TEXT BLOCK:
# "Tail Nail"



## ration1802 (Sep 25, 2007)

I know we've had a couple of posts recently about odd 'nails' at the ends of the tail of some rats.

I've been trying for a while to get a pic for you guys, but can I get them to stay still long enough for a pic? Nah! Luckily, I caught Ben munching something soon-to-be-hoarded so took the opportunity.










Ben's is the biggest - I have a few others with varying degrees of lengths.

No idea what it is, but hey. Now you have your pic


----------



## foxthegoldfish (Mar 4, 2008)

weird!


----------



## rat_ratscal (Sep 23, 2007)

lol, thats weird!

clover has one but it's really small


----------



## Raven-Eve (Feb 25, 2008)

All my babies have thwm, though they are not as big.


----------



## TheFuzzWhisperer (Mar 24, 2008)

whoa. 
that's odd..i've never seen that before!


----------



## sbdirham (Mar 5, 2008)

Vincent had one, but it went away or fell off. I think it may be dead skin like on a rattle snakes tail.


----------



## CaptainFlow (May 16, 2007)

I just saw one on Lola, they're kind of gross. And I just want to pick it off, but luckily I know I shouldn't before I try it...


----------



## gijopuppy (Feb 26, 2008)

is it the bone?


----------



## ration1802 (Sep 25, 2007)

I think it's just a little excess cartledge at the end of the tail forming a little horn. It's completely natural whatever it is


----------



## kenRakuu (Mar 29, 2008)

thats really interesting...


----------



## BowlTipper (Mar 21, 2008)

rat_ratscal said:


> lol, thats weird!
> 
> clover has one but it's really small


I noticed a small one on Brain's tail today.


----------



## JESSU (Aug 8, 2007)

Saved dataset items:
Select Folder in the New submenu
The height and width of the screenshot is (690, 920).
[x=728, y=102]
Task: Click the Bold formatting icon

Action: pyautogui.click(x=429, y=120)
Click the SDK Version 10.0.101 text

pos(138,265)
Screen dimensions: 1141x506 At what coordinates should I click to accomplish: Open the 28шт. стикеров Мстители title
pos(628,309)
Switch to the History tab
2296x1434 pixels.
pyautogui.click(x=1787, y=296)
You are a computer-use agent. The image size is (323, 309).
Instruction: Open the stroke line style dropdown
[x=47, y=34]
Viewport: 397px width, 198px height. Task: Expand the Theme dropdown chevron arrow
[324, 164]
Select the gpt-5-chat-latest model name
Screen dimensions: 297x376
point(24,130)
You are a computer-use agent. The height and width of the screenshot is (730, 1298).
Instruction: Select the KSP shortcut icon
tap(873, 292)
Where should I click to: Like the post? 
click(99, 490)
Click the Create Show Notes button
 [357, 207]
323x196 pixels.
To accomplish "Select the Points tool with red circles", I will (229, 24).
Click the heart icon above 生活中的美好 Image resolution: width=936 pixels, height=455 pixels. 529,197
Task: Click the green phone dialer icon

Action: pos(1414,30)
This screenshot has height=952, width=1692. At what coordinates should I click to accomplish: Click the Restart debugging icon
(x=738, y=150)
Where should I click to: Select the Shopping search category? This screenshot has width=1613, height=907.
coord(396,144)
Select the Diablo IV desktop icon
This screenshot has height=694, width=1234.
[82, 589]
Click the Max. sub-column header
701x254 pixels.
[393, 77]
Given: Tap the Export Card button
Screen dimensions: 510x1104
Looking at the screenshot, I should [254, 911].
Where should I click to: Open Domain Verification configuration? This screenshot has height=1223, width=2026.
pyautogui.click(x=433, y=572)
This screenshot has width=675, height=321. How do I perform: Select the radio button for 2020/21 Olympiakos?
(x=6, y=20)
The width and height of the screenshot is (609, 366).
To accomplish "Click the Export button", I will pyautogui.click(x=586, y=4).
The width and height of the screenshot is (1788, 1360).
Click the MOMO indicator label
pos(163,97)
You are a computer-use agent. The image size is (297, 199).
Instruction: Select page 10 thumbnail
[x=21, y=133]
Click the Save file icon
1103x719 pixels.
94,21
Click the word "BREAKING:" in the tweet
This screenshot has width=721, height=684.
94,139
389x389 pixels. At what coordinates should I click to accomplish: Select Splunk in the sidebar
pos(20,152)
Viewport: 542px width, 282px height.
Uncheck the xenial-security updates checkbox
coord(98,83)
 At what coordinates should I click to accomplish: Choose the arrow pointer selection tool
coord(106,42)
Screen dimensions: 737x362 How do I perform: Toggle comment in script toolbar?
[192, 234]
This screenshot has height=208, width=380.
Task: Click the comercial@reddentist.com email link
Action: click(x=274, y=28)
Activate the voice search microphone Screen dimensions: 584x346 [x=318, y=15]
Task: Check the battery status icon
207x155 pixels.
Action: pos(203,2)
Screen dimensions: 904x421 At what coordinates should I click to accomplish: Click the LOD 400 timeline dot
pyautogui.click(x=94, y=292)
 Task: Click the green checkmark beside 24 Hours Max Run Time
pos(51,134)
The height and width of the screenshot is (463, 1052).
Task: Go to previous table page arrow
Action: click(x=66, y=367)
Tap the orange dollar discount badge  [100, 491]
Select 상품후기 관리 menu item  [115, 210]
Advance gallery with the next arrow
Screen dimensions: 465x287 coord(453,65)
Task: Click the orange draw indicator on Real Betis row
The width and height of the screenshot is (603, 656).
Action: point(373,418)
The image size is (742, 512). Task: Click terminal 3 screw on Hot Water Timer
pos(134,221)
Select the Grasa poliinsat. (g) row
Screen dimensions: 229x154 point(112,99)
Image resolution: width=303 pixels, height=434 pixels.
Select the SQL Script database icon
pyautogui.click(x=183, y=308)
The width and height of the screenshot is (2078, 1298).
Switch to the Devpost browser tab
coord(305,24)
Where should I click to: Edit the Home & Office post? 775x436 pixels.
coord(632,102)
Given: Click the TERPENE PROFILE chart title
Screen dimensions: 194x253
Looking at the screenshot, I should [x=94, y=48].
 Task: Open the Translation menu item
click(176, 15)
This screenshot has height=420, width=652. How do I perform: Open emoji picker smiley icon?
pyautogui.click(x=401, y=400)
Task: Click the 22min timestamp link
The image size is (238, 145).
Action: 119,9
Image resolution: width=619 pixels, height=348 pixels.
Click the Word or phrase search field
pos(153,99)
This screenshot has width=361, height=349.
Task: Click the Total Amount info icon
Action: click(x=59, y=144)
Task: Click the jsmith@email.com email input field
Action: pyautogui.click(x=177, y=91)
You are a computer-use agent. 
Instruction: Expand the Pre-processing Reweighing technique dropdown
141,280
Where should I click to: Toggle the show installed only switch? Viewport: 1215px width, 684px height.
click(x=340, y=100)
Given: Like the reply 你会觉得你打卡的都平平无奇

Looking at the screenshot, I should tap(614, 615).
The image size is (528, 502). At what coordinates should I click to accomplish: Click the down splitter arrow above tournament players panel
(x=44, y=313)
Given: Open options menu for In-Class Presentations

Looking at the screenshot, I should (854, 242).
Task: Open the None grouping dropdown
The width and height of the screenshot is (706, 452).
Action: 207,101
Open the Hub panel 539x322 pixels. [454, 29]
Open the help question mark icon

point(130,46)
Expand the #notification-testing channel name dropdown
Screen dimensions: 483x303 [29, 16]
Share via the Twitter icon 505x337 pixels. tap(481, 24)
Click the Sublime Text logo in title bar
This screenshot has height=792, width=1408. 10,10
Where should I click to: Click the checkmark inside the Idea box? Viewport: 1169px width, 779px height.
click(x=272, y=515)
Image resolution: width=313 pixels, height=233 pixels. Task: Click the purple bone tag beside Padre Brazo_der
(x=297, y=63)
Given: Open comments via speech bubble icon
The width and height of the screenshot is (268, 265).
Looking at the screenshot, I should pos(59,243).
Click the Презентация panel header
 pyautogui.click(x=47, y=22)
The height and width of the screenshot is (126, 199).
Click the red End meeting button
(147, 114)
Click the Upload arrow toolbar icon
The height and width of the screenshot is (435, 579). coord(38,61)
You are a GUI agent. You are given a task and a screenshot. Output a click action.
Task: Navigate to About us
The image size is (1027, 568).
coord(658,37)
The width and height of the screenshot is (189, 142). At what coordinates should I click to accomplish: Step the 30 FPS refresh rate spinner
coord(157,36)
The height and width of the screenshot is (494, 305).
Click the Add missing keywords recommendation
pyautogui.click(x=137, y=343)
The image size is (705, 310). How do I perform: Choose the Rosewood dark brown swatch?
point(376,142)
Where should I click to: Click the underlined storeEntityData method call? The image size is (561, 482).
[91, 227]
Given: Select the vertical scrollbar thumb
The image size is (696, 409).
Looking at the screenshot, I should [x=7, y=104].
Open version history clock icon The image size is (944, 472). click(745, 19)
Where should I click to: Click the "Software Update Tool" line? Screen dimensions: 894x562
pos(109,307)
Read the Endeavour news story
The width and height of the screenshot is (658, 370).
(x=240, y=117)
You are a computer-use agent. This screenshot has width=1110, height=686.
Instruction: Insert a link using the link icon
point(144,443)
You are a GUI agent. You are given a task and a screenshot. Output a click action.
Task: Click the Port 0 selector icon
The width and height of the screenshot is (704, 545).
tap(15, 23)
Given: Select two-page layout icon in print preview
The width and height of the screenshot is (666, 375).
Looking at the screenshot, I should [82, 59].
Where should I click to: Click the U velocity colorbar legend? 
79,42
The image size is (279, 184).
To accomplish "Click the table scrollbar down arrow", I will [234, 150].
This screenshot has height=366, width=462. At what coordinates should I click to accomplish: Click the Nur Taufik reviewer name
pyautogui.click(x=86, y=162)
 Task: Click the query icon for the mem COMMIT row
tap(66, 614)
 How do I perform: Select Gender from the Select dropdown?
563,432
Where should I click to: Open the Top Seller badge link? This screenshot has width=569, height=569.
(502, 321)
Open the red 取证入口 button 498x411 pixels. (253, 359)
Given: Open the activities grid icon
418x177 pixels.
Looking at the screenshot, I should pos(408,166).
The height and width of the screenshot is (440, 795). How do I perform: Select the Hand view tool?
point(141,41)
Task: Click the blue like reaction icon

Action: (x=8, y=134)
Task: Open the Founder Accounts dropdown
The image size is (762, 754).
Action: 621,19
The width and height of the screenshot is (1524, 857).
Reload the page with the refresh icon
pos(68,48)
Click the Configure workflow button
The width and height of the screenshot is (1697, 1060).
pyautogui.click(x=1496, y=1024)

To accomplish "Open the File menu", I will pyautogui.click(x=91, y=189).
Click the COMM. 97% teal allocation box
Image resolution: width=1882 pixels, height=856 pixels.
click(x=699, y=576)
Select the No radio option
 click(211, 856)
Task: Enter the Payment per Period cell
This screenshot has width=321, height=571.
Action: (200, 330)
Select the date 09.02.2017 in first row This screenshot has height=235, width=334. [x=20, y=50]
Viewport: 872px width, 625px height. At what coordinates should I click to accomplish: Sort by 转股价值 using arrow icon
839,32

TASKS TO PERFORM:
a – From the thread on rats' tail nails, return the passage starting with "Ben's is the" and going on through "(Mar 4, 2008)".
b – Resume the forum thread about the nail-like growths on rats' tails from the point where it stops.
These lines have nothing to do with the thread about the nail-like tips on rats' tails.

THE RESPONSES:
a –
Ben's is the biggest - I have a few others with varying degrees of lengths.

No idea what it is, but hey. Now you have your pic


----------



## foxthegoldfish (Mar 4, 2008)

b –
I think it is just old dry skin or something. Noah had one but the other day I was looking at it and I just got it between my fingers and he jumped onto my shoulder and I still was gripping the "nail" and it came off. Didn't seem to bother him at all. I don't think he even noticed. Now there is just a very tiny bit of it left.


----------



## sbdirham (Mar 5, 2008)

Yes, it is just skin. If some of you are bothered by it, a warm cloth and some olive oil will help it come off more easily. I don't worry about it. I think of it as the rattie growing.


----------



## MariHxc (May 23, 2007)

Figgy has it also.
i have no idea whether Eddi had one or not.. i barely even remember him having a tail.


----------



## ration1802 (Sep 25, 2007)

The new boyo Dexter has a great one - it doesn't look 'nail' textured like Ben's, but looks pure white. Like a tiny little horn. It's cute.


----------



## junior_j (Jan 24, 2008)

I do not think my girls have them but then again i have not closely looked
Jess x


----------



## Jingles (Feb 2, 2008)

1 out of my 4 has one


----------



## lilspaz68 (Feb 24, 2007)

Ration1802 said:


> I think it's just a little excess cartledge at the end of the tail forming a little horn. It's completely natural whatever it is


You got it Ration. They often fall off later on.


----------



## ration1802 (Sep 25, 2007)

lilspaz68 said:


> Ration1802 said:
> 
> 
> > I think it's just a little excess cartledge at the end of the tail forming a little horn. It's completely natural whatever it is
> ...


Aww, Ben must have got attached to his! Maybe that's why mum called him 'horn dog' and NOT because he sat for hours watching the girls? :lol:


----------



## OnlyOno (Apr 4, 2007)

i pulled on picasso's once, a long time ago, and boy did she notice! whipped right around to let me know that whatever it was, it is still attached, so please don't do that again! i dunno, i guess i just saw it and figured it was something that she had gotten herself into and needed to be cleaned off, lol. poor thing. i'm sure that she has forgiven me for that by now though. right? right?


----------



## beanieboo-rattles (Jan 3, 2008)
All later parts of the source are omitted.